*WORK TO BE COMPLETED*:
For the entries that follow, restate word for word the line containing "Услуги (357, 27)", the line containing "On a Budget?", and every line that lies between them.

_ _ _ _ _

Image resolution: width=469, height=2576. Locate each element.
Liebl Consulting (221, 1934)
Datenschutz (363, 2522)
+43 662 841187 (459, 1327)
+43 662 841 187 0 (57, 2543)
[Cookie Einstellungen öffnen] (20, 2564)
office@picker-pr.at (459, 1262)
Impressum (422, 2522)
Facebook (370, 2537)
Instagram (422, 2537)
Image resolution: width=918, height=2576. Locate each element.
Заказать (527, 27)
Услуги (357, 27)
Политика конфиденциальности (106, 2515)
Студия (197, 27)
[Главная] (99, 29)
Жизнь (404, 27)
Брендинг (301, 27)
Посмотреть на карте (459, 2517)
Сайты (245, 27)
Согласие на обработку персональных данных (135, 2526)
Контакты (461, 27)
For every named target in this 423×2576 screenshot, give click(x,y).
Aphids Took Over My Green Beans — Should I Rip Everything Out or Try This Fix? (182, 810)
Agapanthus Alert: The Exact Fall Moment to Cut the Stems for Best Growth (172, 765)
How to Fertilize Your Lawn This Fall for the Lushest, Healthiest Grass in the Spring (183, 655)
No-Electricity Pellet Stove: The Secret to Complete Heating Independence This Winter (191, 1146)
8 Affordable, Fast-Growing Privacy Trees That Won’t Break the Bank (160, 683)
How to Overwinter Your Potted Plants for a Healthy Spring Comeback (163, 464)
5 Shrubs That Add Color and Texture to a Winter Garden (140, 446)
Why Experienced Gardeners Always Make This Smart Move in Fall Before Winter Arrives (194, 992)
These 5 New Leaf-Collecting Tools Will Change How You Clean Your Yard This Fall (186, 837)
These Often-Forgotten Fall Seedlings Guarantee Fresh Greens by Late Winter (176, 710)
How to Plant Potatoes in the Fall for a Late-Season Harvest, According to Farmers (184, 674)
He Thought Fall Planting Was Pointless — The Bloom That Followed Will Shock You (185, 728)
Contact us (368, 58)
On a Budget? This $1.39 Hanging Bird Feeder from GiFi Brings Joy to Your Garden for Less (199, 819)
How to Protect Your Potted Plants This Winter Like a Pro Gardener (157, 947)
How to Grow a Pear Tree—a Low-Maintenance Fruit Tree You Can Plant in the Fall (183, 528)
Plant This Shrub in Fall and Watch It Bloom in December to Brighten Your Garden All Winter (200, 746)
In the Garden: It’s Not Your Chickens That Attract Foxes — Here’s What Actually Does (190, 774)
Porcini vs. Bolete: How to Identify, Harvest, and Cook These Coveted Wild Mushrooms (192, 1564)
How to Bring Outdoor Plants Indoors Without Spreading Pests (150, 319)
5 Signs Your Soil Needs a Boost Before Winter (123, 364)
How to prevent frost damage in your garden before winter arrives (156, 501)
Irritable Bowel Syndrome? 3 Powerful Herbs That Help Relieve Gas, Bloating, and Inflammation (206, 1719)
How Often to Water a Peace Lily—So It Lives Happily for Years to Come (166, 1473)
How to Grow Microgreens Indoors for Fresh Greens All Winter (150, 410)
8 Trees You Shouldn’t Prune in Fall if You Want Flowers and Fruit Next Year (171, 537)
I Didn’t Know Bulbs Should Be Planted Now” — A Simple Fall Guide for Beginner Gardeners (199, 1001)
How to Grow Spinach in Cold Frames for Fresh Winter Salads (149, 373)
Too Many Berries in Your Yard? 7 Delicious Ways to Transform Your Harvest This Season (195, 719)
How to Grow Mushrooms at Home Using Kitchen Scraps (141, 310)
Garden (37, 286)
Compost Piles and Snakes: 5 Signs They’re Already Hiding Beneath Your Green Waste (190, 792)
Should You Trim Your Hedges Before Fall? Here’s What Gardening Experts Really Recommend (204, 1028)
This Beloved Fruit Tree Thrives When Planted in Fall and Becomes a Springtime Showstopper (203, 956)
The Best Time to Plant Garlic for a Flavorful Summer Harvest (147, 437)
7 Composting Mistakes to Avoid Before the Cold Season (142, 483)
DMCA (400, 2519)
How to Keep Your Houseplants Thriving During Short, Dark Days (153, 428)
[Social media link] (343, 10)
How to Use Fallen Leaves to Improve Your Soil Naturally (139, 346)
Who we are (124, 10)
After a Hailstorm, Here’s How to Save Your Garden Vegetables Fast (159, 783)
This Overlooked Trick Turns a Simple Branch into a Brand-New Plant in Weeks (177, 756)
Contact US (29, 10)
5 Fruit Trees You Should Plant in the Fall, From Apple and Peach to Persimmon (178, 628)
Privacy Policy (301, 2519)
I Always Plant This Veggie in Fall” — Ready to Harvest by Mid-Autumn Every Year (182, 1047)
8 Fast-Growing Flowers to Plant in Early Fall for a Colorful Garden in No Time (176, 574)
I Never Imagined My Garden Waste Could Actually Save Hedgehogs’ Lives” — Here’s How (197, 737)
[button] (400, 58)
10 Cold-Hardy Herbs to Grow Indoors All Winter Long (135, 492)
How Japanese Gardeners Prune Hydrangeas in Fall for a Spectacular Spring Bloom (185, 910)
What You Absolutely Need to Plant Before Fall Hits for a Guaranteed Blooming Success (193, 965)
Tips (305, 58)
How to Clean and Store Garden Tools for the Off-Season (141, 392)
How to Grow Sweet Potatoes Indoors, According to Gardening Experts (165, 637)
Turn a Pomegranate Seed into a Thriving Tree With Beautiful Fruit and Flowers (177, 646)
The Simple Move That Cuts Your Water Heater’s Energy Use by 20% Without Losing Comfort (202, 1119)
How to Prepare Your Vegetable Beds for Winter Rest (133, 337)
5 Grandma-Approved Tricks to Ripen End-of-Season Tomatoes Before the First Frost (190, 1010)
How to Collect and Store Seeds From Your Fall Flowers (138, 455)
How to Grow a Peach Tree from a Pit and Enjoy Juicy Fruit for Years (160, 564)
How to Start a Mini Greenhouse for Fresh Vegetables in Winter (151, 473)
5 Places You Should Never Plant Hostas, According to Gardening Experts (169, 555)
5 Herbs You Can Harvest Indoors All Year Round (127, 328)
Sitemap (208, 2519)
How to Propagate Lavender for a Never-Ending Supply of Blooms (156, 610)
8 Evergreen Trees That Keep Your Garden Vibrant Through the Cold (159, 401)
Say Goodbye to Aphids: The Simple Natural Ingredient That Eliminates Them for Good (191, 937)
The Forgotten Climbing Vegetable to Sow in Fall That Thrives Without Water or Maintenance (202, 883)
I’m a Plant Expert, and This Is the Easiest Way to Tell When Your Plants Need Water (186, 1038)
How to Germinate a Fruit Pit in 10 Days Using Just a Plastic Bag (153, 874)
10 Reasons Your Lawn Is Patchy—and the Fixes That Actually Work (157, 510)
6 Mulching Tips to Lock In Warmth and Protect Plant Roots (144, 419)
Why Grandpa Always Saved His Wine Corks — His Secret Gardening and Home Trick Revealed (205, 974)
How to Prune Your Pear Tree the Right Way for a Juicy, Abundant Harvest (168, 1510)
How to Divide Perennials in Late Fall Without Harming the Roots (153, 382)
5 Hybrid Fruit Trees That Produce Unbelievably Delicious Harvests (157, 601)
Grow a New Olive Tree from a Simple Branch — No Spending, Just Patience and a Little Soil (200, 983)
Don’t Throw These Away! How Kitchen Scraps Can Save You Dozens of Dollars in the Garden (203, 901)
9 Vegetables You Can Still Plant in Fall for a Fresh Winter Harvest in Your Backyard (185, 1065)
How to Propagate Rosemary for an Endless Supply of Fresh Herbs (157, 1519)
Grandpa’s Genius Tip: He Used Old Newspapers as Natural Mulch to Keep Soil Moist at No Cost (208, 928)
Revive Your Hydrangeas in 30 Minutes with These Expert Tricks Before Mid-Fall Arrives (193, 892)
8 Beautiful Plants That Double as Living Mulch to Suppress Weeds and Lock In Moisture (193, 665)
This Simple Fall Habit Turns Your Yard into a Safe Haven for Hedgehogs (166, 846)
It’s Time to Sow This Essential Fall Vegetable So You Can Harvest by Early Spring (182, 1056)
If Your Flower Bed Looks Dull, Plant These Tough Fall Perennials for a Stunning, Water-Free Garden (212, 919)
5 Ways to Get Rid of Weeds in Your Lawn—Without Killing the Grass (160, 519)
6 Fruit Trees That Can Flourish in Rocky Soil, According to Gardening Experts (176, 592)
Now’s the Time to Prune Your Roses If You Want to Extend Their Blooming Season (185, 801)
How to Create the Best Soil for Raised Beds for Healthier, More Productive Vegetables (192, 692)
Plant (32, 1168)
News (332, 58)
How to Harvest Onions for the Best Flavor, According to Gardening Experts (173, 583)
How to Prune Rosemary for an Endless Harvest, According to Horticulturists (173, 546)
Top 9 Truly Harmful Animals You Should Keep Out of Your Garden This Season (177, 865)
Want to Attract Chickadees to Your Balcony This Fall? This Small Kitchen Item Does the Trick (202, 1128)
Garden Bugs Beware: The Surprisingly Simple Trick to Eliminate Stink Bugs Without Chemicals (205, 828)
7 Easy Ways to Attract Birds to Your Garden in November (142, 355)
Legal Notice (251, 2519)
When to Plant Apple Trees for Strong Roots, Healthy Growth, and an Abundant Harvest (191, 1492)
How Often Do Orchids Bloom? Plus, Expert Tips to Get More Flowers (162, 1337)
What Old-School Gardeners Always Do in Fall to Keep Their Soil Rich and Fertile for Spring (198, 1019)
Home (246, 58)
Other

_ _ _ _ _

*SOLUTION FOR THIS PROBLEM*:
Услуги (357, 27)
Политика конфиденциальности (106, 2515)
Студия (197, 27)
[Главная] (99, 29)
Жизнь (404, 27)
Брендинг (301, 27)
Посмотреть на карте (459, 2517)
Сайты (245, 27)
Согласие на обработку персональных данных (135, 2526)
Контакты (461, 27)
For every named target in this 423×2576 screenshot, give click(x,y).
Aphids Took Over My Green Beans — Should I Rip Everything Out or Try This Fix? (182, 810)
Agapanthus Alert: The Exact Fall Moment to Cut the Stems for Best Growth (172, 765)
How to Fertilize Your Lawn This Fall for the Lushest, Healthiest Grass in the Spring (183, 655)
No-Electricity Pellet Stove: The Secret to Complete Heating Independence This Winter (191, 1146)
8 Affordable, Fast-Growing Privacy Trees That Won’t Break the Bank (160, 683)
How to Overwinter Your Potted Plants for a Healthy Spring Comeback (163, 464)
5 Shrubs That Add Color and Texture to a Winter Garden (140, 446)
Why Experienced Gardeners Always Make This Smart Move in Fall Before Winter Arrives (194, 992)
These 5 New Leaf-Collecting Tools Will Change How You Clean Your Yard This Fall (186, 837)
These Often-Forgotten Fall Seedlings Guarantee Fresh Greens by Late Winter (176, 710)
How to Plant Potatoes in the Fall for a Late-Season Harvest, According to Farmers (184, 674)
He Thought Fall Planting Was Pointless — The Bloom That Followed Will Shock You (185, 728)
Contact us (368, 58)
On a Budget? This $1.39 Hanging Bird Feeder from GiFi Brings Joy to Your Garden for Less (199, 819)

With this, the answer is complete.